■ What you have to do: Please rewrite the items below with every occurrence of "computer-use agent" changed to "desktop agent". Leave everything else unchanged.

[Dataset items]
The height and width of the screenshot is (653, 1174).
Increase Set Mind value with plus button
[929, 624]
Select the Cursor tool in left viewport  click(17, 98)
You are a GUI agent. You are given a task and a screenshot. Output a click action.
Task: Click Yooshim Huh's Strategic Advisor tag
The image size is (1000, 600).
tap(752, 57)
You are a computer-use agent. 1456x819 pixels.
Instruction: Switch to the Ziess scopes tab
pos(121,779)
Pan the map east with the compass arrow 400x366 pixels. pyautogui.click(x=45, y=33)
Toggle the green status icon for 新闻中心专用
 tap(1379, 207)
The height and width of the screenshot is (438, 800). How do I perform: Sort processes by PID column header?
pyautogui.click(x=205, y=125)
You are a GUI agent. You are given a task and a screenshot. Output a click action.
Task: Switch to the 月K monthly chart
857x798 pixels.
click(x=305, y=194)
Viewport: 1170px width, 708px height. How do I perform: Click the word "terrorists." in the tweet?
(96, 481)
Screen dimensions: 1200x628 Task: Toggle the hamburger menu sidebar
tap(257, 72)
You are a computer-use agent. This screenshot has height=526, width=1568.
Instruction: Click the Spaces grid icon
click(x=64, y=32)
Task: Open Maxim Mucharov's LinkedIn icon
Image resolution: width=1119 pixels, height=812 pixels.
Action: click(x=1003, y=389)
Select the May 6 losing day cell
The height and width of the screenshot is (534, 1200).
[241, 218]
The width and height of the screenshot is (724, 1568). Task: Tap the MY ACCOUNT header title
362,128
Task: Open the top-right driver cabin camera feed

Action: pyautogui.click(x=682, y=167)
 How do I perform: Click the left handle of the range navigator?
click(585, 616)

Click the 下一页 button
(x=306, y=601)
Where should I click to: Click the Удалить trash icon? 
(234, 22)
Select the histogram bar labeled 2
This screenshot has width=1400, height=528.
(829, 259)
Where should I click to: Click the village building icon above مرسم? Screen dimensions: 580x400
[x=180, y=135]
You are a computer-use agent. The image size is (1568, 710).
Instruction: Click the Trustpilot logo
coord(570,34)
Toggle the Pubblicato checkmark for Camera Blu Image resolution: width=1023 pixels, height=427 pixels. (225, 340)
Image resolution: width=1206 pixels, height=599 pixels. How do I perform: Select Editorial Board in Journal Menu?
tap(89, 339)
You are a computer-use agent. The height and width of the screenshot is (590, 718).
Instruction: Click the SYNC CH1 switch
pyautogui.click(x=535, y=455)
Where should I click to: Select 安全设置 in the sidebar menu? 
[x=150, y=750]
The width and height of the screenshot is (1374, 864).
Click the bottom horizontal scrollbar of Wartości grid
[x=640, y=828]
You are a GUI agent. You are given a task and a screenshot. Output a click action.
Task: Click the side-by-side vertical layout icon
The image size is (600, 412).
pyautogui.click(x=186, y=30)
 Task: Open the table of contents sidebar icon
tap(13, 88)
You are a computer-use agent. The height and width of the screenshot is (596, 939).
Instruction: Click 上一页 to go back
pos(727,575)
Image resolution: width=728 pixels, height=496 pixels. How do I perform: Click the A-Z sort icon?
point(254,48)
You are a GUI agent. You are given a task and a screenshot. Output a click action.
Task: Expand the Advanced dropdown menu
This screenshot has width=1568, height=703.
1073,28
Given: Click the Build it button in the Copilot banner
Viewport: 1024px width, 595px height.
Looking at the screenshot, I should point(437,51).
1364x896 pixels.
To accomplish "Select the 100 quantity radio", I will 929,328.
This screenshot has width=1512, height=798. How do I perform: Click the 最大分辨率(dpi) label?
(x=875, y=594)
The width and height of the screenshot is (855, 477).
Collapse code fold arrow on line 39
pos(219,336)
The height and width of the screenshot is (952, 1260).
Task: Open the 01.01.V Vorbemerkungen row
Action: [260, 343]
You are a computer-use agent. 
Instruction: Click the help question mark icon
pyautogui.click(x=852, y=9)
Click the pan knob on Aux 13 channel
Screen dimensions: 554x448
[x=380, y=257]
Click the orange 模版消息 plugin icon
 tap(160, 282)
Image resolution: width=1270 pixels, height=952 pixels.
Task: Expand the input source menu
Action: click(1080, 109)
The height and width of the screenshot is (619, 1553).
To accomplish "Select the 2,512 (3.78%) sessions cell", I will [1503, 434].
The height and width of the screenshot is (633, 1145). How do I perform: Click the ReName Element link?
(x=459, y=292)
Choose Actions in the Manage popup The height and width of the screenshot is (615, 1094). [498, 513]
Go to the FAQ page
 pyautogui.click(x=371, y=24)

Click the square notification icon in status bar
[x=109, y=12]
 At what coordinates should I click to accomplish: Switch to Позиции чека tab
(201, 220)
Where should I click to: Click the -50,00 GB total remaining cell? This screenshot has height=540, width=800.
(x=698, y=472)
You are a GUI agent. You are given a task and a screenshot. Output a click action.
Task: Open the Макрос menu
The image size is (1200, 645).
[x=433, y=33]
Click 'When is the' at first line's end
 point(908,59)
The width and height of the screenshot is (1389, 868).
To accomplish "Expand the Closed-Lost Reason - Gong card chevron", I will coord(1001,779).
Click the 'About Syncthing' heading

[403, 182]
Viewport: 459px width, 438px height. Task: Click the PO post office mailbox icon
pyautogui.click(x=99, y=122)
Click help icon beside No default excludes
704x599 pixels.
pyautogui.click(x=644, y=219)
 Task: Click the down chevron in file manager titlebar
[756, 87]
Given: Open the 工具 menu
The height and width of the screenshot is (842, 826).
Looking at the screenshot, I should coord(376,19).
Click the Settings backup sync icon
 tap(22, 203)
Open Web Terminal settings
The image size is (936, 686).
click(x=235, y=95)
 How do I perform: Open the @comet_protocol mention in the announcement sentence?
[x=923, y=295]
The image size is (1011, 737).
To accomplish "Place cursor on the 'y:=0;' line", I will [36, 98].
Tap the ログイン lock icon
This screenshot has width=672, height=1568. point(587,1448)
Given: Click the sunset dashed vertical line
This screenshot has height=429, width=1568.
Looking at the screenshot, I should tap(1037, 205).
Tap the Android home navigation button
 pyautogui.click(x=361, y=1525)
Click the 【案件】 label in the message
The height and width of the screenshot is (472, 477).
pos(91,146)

■ Full answer:
The height and width of the screenshot is (653, 1174).
Increase Set Mind value with plus button
[929, 624]
Select the Cursor tool in left viewport  click(17, 98)
You are a GUI agent. You are given a task and a screenshot. Output a click action.
Task: Click Yooshim Huh's Strategic Advisor tag
The image size is (1000, 600).
tap(752, 57)
You are a desktop agent. 1456x819 pixels.
Instruction: Switch to the Ziess scopes tab
pos(121,779)
Pan the map east with the compass arrow 400x366 pixels. pyautogui.click(x=45, y=33)
Toggle the green status icon for 新闻中心专用
 tap(1379, 207)
The height and width of the screenshot is (438, 800). How do I perform: Sort processes by PID column header?
pyautogui.click(x=205, y=125)
You are a GUI agent. You are given a task and a screenshot. Output a click action.
Task: Switch to the 月K monthly chart
857x798 pixels.
click(x=305, y=194)
Viewport: 1170px width, 708px height. How do I perform: Click the word "terrorists." in the tweet?
(96, 481)
Screen dimensions: 1200x628 Task: Toggle the hamburger menu sidebar
tap(257, 72)
You are a desktop agent. This screenshot has height=526, width=1568.
Instruction: Click the Spaces grid icon
click(x=64, y=32)
Task: Open Maxim Mucharov's LinkedIn icon
Image resolution: width=1119 pixels, height=812 pixels.
Action: click(x=1003, y=389)
Select the May 6 losing day cell
The height and width of the screenshot is (534, 1200).
[241, 218]
The width and height of the screenshot is (724, 1568). Task: Tap the MY ACCOUNT header title
362,128
Task: Open the top-right driver cabin camera feed

Action: pyautogui.click(x=682, y=167)
 How do I perform: Click the left handle of the range navigator?
click(585, 616)

Click the 下一页 button
(x=306, y=601)
Where should I click to: Click the Удалить trash icon? 
(234, 22)
Select the histogram bar labeled 2
This screenshot has width=1400, height=528.
(829, 259)
Where should I click to: Click the village building icon above مرسم? Screen dimensions: 580x400
[x=180, y=135]
You are a desktop agent. The image size is (1568, 710).
Instruction: Click the Trustpilot logo
coord(570,34)
Toggle the Pubblicato checkmark for Camera Blu Image resolution: width=1023 pixels, height=427 pixels. (225, 340)
Image resolution: width=1206 pixels, height=599 pixels. How do I perform: Select Editorial Board in Journal Menu?
tap(89, 339)
You are a desktop agent. The height and width of the screenshot is (590, 718).
Instruction: Click the SYNC CH1 switch
pyautogui.click(x=535, y=455)
Where should I click to: Select 安全设置 in the sidebar menu? 
[x=150, y=750]
The width and height of the screenshot is (1374, 864).
Click the bottom horizontal scrollbar of Wartości grid
[x=640, y=828]
You are a GUI agent. You are given a task and a screenshot. Output a click action.
Task: Click the side-by-side vertical layout icon
The image size is (600, 412).
pyautogui.click(x=186, y=30)
 Task: Open the table of contents sidebar icon
tap(13, 88)
You are a desktop agent. The height and width of the screenshot is (596, 939).
Instruction: Click 上一页 to go back
pos(727,575)
Image resolution: width=728 pixels, height=496 pixels. How do I perform: Click the A-Z sort icon?
point(254,48)
You are a GUI agent. You are given a task and a screenshot. Output a click action.
Task: Expand the Advanced dropdown menu
This screenshot has width=1568, height=703.
1073,28
Given: Click the Build it button in the Copilot banner
Viewport: 1024px width, 595px height.
Looking at the screenshot, I should point(437,51).
1364x896 pixels.
To accomplish "Select the 100 quantity radio", I will 929,328.
This screenshot has width=1512, height=798. How do I perform: Click the 最大分辨率(dpi) label?
(x=875, y=594)
The width and height of the screenshot is (855, 477).
Collapse code fold arrow on line 39
pos(219,336)
The height and width of the screenshot is (952, 1260).
Task: Open the 01.01.V Vorbemerkungen row
Action: [260, 343]
You are a desktop agent. 
Instruction: Click the help question mark icon
pyautogui.click(x=852, y=9)
Click the pan knob on Aux 13 channel
Screen dimensions: 554x448
[x=380, y=257]
Click the orange 模版消息 plugin icon
 tap(160, 282)
Image resolution: width=1270 pixels, height=952 pixels.
Task: Expand the input source menu
Action: click(1080, 109)
The height and width of the screenshot is (619, 1553).
To accomplish "Select the 2,512 (3.78%) sessions cell", I will [1503, 434].
The height and width of the screenshot is (633, 1145). How do I perform: Click the ReName Element link?
(x=459, y=292)
Choose Actions in the Manage popup The height and width of the screenshot is (615, 1094). [498, 513]
Go to the FAQ page
 pyautogui.click(x=371, y=24)

Click the square notification icon in status bar
[x=109, y=12]
 At what coordinates should I click to accomplish: Switch to Позиции чека tab
(201, 220)
Where should I click to: Click the -50,00 GB total remaining cell? This screenshot has height=540, width=800.
(x=698, y=472)
You are a GUI agent. You are given a task and a screenshot. Output a click action.
Task: Open the Макрос menu
The image size is (1200, 645).
[x=433, y=33]
Click 'When is the' at first line's end
 point(908,59)
The width and height of the screenshot is (1389, 868).
To accomplish "Expand the Closed-Lost Reason - Gong card chevron", I will coord(1001,779).
Click the 'About Syncthing' heading

[403, 182]
Viewport: 459px width, 438px height. Task: Click the PO post office mailbox icon
pyautogui.click(x=99, y=122)
Click help icon beside No default excludes
704x599 pixels.
pyautogui.click(x=644, y=219)
 Task: Click the down chevron in file manager titlebar
[756, 87]
Given: Open the 工具 menu
The height and width of the screenshot is (842, 826).
Looking at the screenshot, I should coord(376,19).
Click the Settings backup sync icon
 tap(22, 203)
Open Web Terminal settings
The image size is (936, 686).
click(x=235, y=95)
 How do I perform: Open the @comet_protocol mention in the announcement sentence?
[x=923, y=295]
The image size is (1011, 737).
To accomplish "Place cursor on the 'y:=0;' line", I will [36, 98].
Tap the ログイン lock icon
This screenshot has width=672, height=1568. point(587,1448)
Given: Click the sunset dashed vertical line
This screenshot has height=429, width=1568.
Looking at the screenshot, I should tap(1037, 205).
Tap the Android home navigation button
 pyautogui.click(x=361, y=1525)
Click the 【案件】 label in the message
The height and width of the screenshot is (472, 477).
pos(91,146)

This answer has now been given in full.